To enlarge coverage of tieback targets by this multiple, Brinded added, was "not at all unreasonable."

"If you are talking about five times the number of targets, then surely you are talking about turning [this industry] from a one-off project based business into a production line business with simplification, standardization, and very quick commercial negotiations," resulting in an industry that can bring this scale of development on stream at "high speed," he suggested.

"There are so many installations covering the North Sea that most of the potential future discoveries will be able to be hooked into [infrastructure] that is already there," Brinded stated.

The pan-industry "change in behavior" required, however, he added, is a fundamental hurdle in a mature basin such as the UKCS.

Brinded put forward the central North Sea's high-pressure, high-temperature (HPHT) Central Graben Area as "the biggest remaining play in the North Sea and one in which we see very exciting opportunities," though HPHT prospects are "high-risk, high-cost, albeit high-reward."

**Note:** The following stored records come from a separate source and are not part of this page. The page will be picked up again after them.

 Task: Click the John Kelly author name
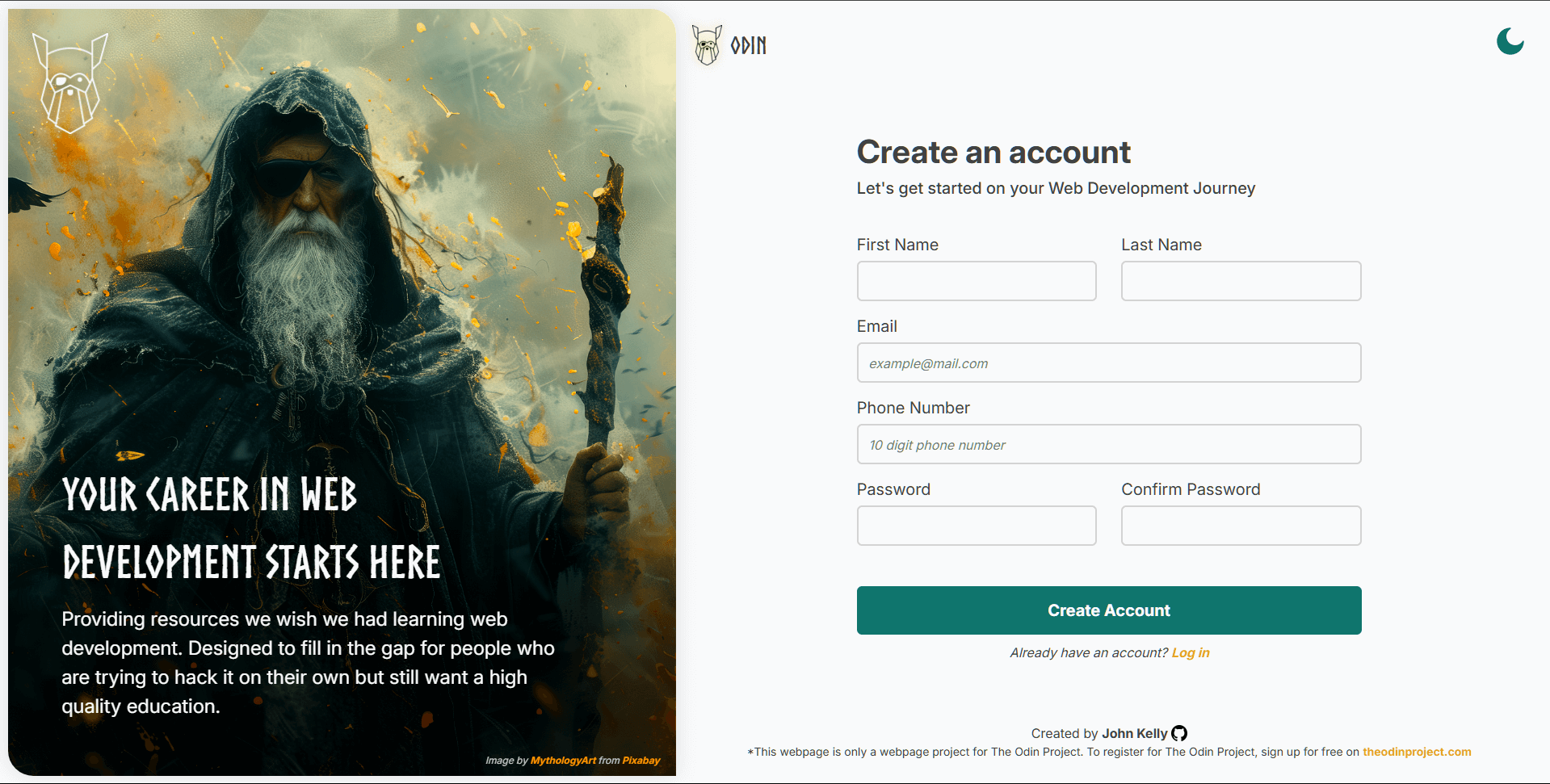1134,733
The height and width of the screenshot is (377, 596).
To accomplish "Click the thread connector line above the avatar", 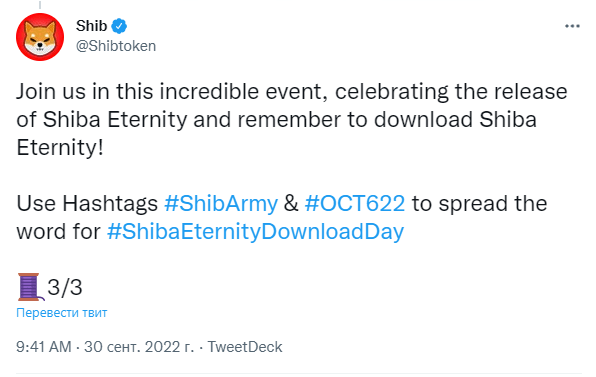I will click(x=40, y=5).

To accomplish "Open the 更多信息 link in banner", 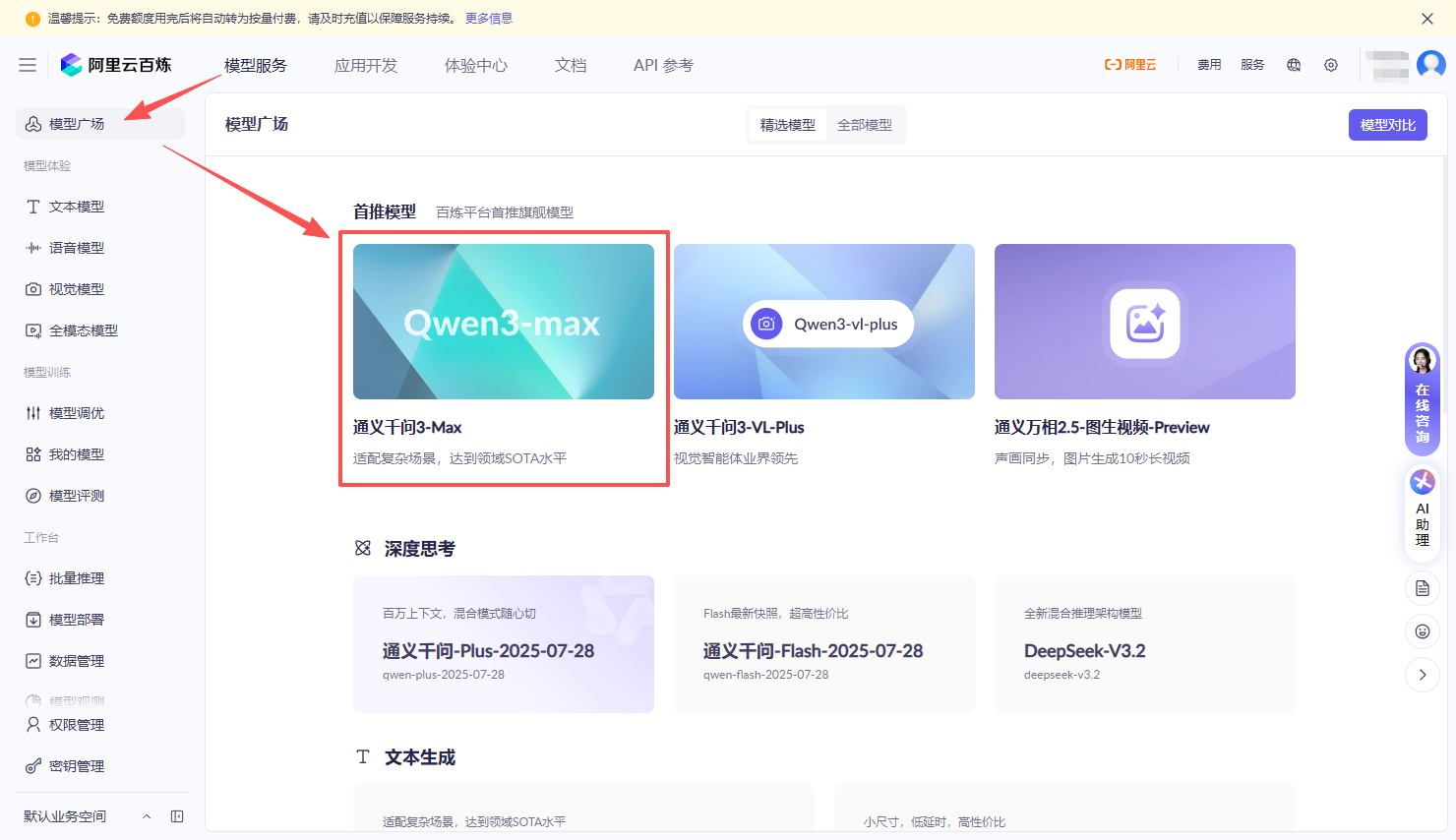I will click(489, 19).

"If we can bring down the cost and de-risk the exploration, then there is a great deal we would like to do in the area," he said.

Shell's New Business Development Director Lynda Armstrong said the company is currently sizing up as many as 12 HPHT structures in the area around its groundbreaking Shearwater field, four of which might be brought forward for formal development approval if sufficiently "de-risked," though no decision would be taken for 6-12 months.